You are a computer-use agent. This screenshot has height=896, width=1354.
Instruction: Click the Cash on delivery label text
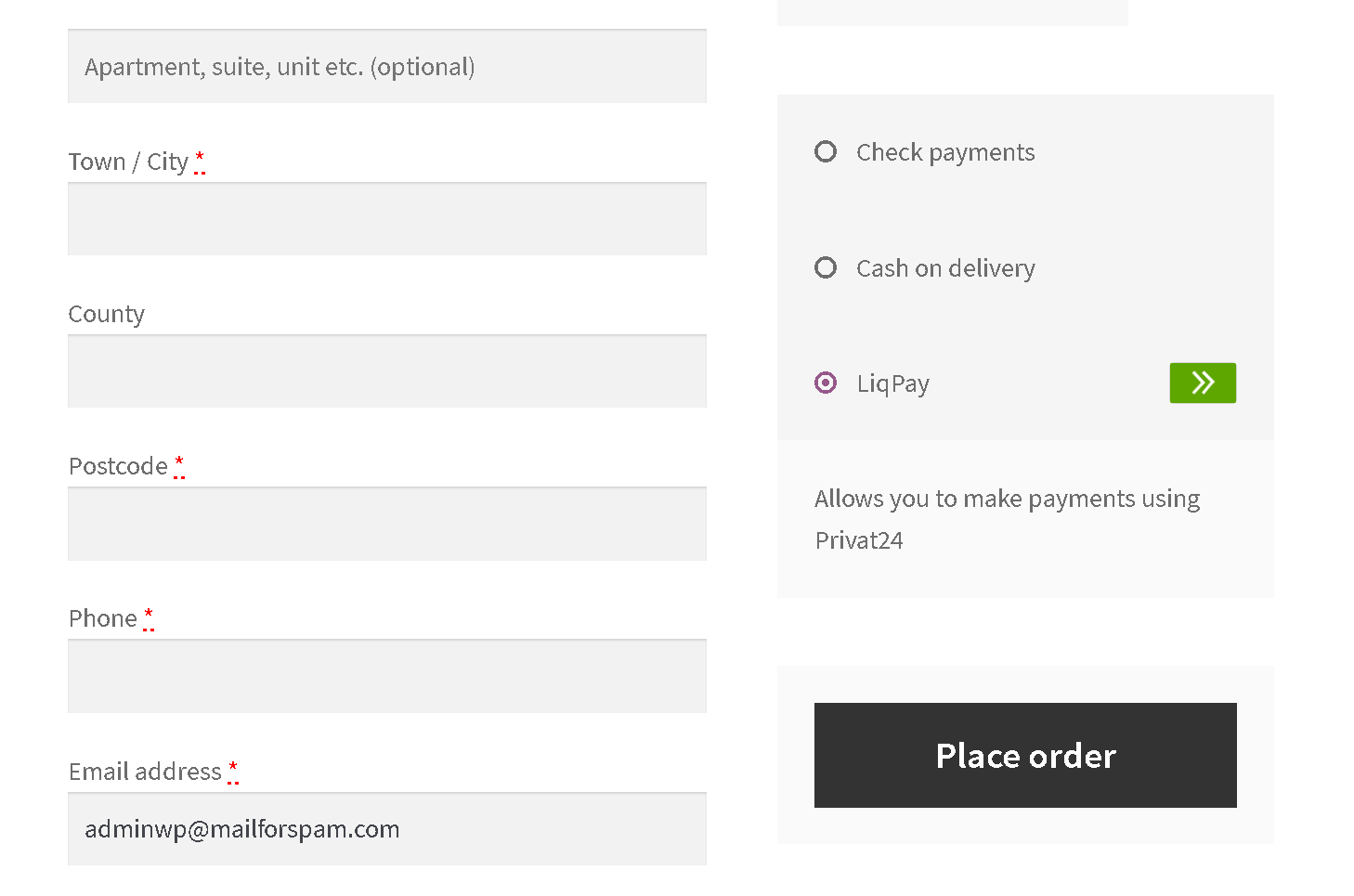(945, 268)
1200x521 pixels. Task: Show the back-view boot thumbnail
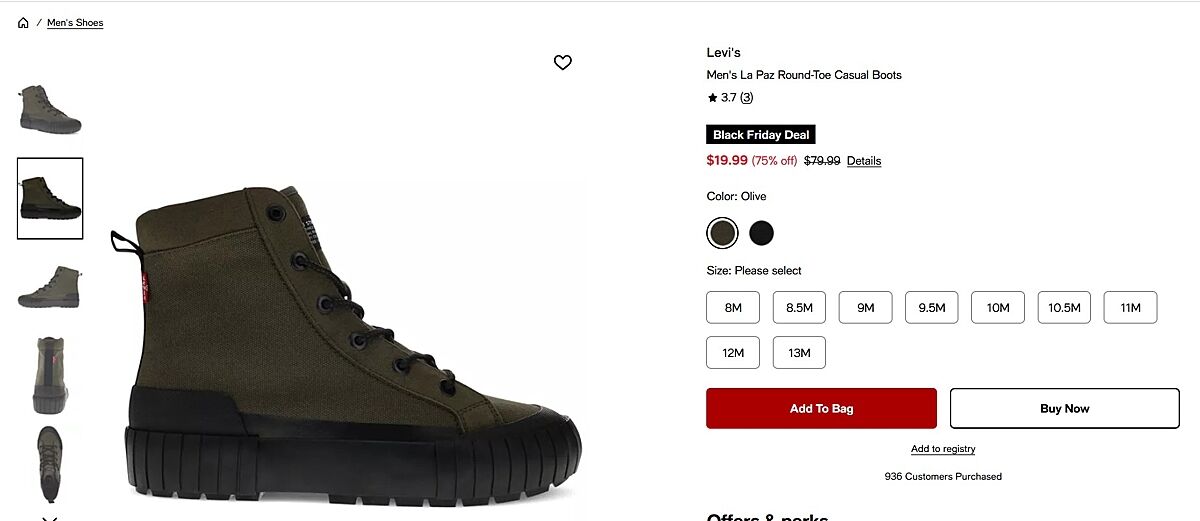click(x=49, y=375)
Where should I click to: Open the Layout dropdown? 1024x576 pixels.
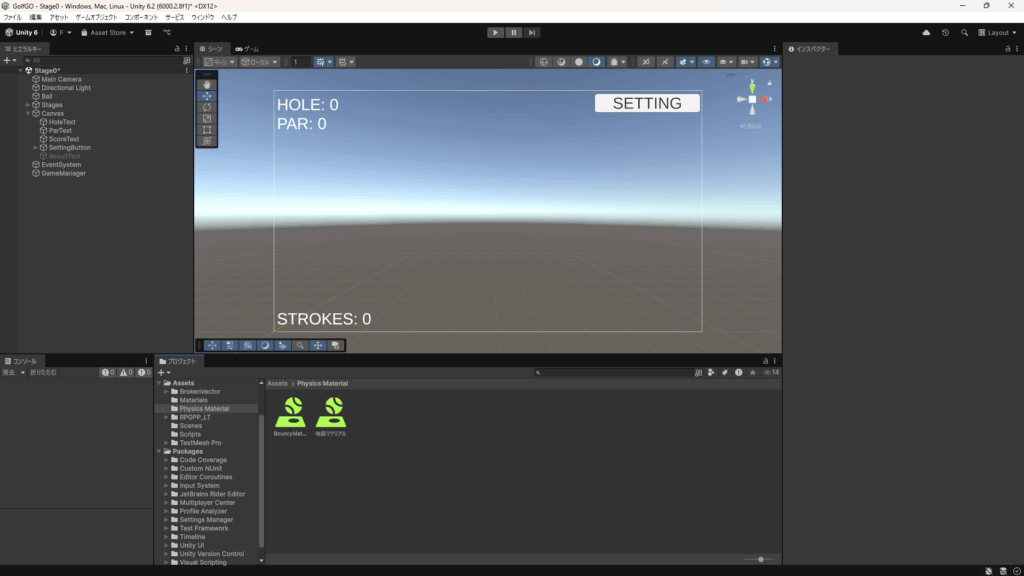[x=997, y=32]
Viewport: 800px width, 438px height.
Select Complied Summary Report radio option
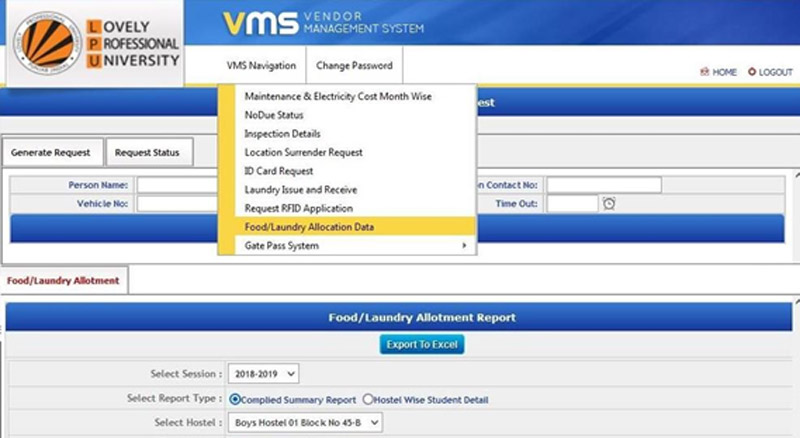tap(235, 399)
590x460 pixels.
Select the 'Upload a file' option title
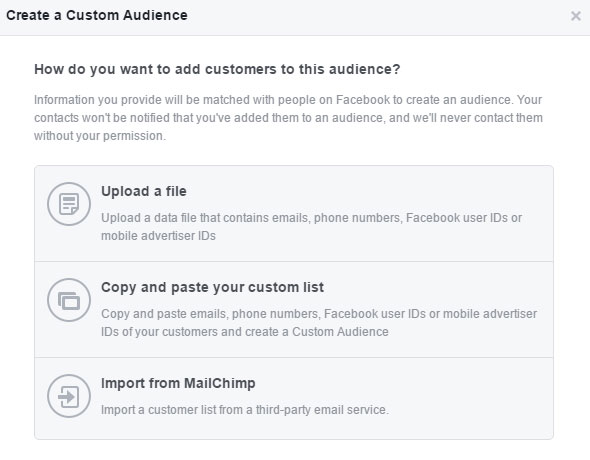[144, 191]
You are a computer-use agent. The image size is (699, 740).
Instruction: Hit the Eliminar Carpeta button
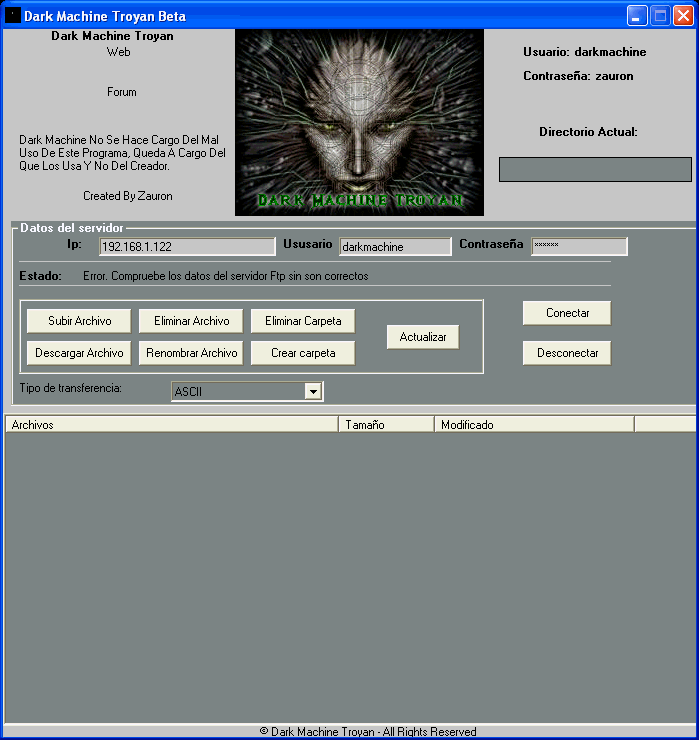[x=303, y=321]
——————————
**What is expected**
Using the entries above, give the number of lines that carry the string "agent", without anything else.

**Response below**
2